Records:
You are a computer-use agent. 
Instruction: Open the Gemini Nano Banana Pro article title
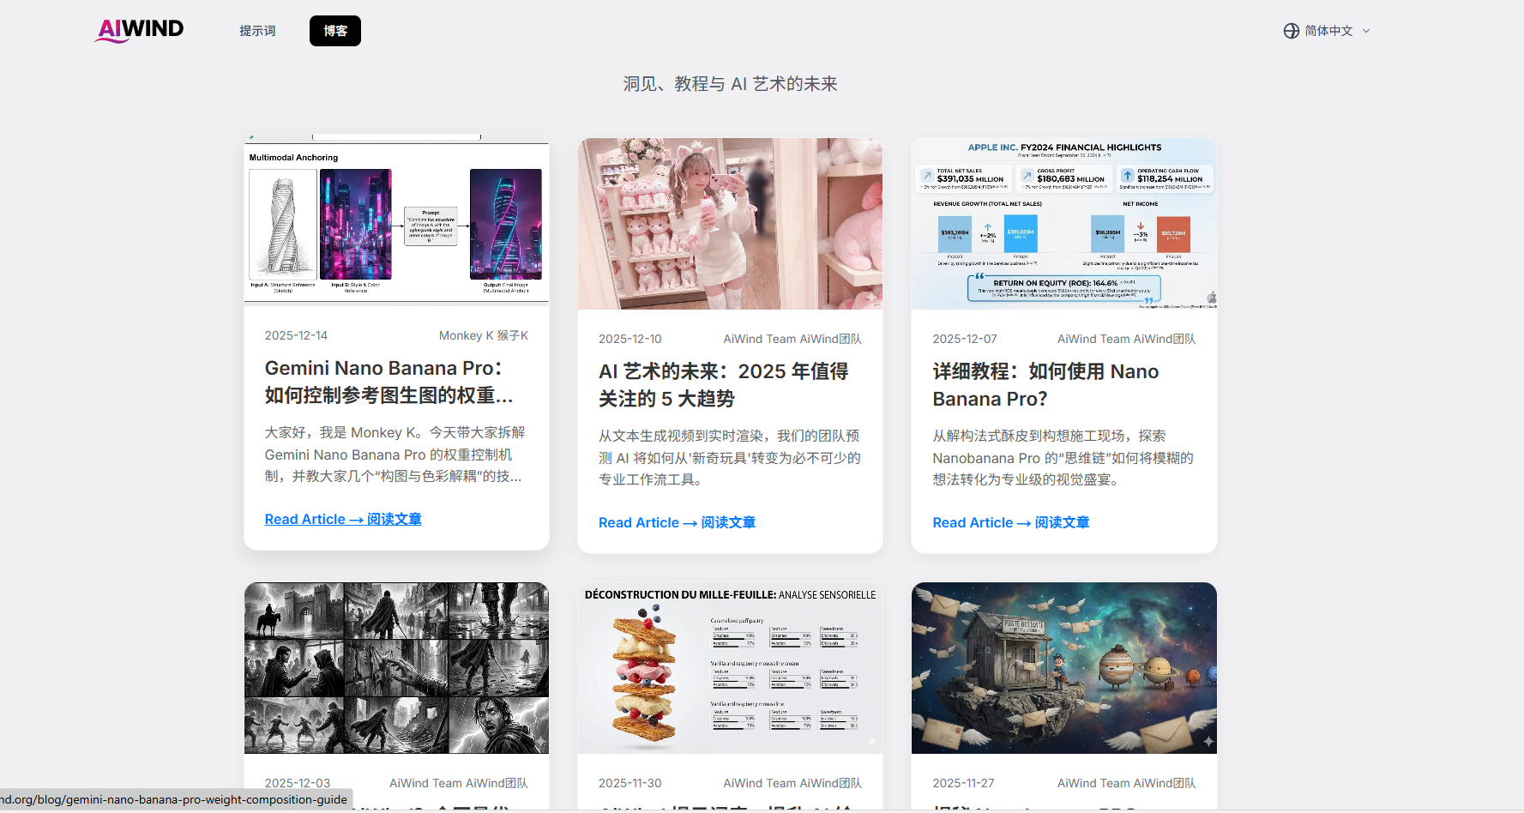(389, 382)
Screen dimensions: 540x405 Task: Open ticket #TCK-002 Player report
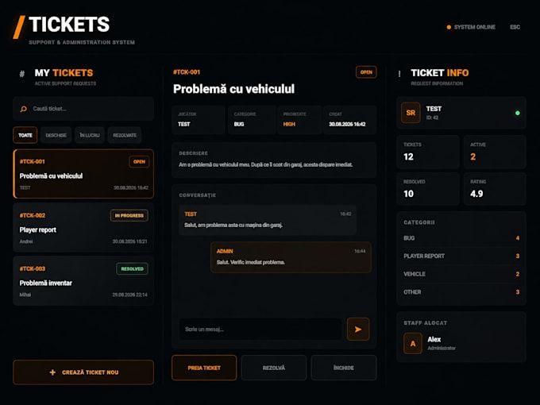[x=83, y=227]
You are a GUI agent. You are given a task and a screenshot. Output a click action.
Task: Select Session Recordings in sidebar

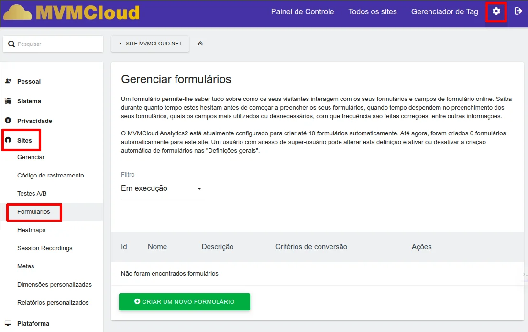44,248
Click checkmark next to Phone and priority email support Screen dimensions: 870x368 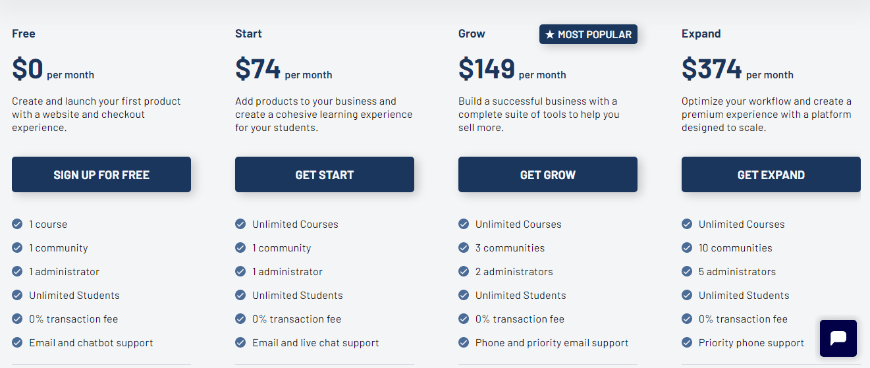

Work order:
No picture belongs in the copy. Print every entry above exactly as it stands.

Exercise solution:
You are a computer-use agent. 
Instruction: Open the Gemini Nano Banana Pro article title
(389, 382)
Screen dimensions: 540x405 Task: Open ticket #TCK-002 Player report
[x=83, y=227]
You are a GUI agent. You are given a task and a screenshot. Output a click action.
Task: Select Session Recordings in sidebar

44,248
Click checkmark next to Phone and priority email support Screen dimensions: 870x368 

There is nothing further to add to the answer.